The input:
= Beginning of Section =
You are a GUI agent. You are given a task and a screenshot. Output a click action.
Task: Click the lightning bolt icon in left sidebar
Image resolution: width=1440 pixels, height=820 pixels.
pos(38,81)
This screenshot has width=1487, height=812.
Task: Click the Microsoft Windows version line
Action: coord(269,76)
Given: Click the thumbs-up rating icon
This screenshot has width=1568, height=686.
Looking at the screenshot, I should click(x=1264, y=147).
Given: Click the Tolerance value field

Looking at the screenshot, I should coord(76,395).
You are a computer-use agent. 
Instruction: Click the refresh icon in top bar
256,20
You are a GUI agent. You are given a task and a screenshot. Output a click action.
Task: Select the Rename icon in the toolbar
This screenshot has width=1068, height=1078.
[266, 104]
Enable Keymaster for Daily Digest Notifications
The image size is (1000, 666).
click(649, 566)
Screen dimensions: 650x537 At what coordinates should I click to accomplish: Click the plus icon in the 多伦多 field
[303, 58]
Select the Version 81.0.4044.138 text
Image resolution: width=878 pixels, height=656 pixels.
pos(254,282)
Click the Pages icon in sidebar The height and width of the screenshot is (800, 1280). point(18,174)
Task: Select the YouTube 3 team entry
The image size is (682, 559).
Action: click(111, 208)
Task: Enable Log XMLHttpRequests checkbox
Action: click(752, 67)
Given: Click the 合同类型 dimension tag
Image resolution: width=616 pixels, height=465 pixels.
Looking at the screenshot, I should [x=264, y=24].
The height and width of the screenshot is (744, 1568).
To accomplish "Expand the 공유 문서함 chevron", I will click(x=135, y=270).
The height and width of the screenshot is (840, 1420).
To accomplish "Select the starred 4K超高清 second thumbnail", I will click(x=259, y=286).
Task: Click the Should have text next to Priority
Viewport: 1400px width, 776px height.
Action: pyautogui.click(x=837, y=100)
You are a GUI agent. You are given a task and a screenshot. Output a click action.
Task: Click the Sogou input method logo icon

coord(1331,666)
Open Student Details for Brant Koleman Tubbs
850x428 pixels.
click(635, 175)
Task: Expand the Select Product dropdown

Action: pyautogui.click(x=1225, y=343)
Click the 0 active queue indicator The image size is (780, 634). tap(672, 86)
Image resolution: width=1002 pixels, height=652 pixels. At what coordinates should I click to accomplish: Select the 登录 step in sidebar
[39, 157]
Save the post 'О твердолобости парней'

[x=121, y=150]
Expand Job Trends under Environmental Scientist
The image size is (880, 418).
= End of Section =
All of the records must be retyped exactly as they are.

Your solution:
You are a GUI agent. You are given a task and a screenshot. Output a click action.
Task: Click the lightning bolt icon in left sidebar
Image resolution: width=1440 pixels, height=820 pixels.
pos(38,81)
This screenshot has width=1487, height=812.
Task: Click the Microsoft Windows version line
Action: coord(269,76)
Given: Click the thumbs-up rating icon
This screenshot has width=1568, height=686.
Looking at the screenshot, I should click(x=1264, y=147).
Given: Click the Tolerance value field

Looking at the screenshot, I should coord(76,395).
You are a computer-use agent. 
Instruction: Click the refresh icon in top bar
256,20
You are a GUI agent. You are given a task and a screenshot. Output a click action.
Task: Select the Rename icon in the toolbar
This screenshot has width=1068, height=1078.
[266, 104]
Enable Keymaster for Daily Digest Notifications
The image size is (1000, 666).
click(649, 566)
Screen dimensions: 650x537 At what coordinates should I click to accomplish: Click the plus icon in the 多伦多 field
[303, 58]
Select the Version 81.0.4044.138 text
Image resolution: width=878 pixels, height=656 pixels.
pos(254,282)
Click the Pages icon in sidebar The height and width of the screenshot is (800, 1280). point(18,174)
Task: Select the YouTube 3 team entry
The image size is (682, 559).
Action: click(111, 208)
Task: Enable Log XMLHttpRequests checkbox
Action: click(752, 67)
Given: Click the 合同类型 dimension tag
Image resolution: width=616 pixels, height=465 pixels.
Looking at the screenshot, I should [x=264, y=24].
The height and width of the screenshot is (744, 1568).
To accomplish "Expand the 공유 문서함 chevron", I will click(x=135, y=270).
The height and width of the screenshot is (840, 1420).
To accomplish "Select the starred 4K超高清 second thumbnail", I will click(x=259, y=286).
Task: Click the Should have text next to Priority
Viewport: 1400px width, 776px height.
Action: pyautogui.click(x=837, y=100)
You are a GUI agent. You are given a task and a screenshot. Output a click action.
Task: Click the Sogou input method logo icon

coord(1331,666)
Open Student Details for Brant Koleman Tubbs
850x428 pixels.
click(635, 175)
Task: Expand the Select Product dropdown

Action: pyautogui.click(x=1225, y=343)
Click the 0 active queue indicator The image size is (780, 634). tap(672, 86)
Image resolution: width=1002 pixels, height=652 pixels. At what coordinates should I click to accomplish: Select the 登录 step in sidebar
[39, 157]
Save the post 'О твердолобости парней'

[x=121, y=150]
Expand Job Trends under Environmental Scientist
The image size is (880, 418).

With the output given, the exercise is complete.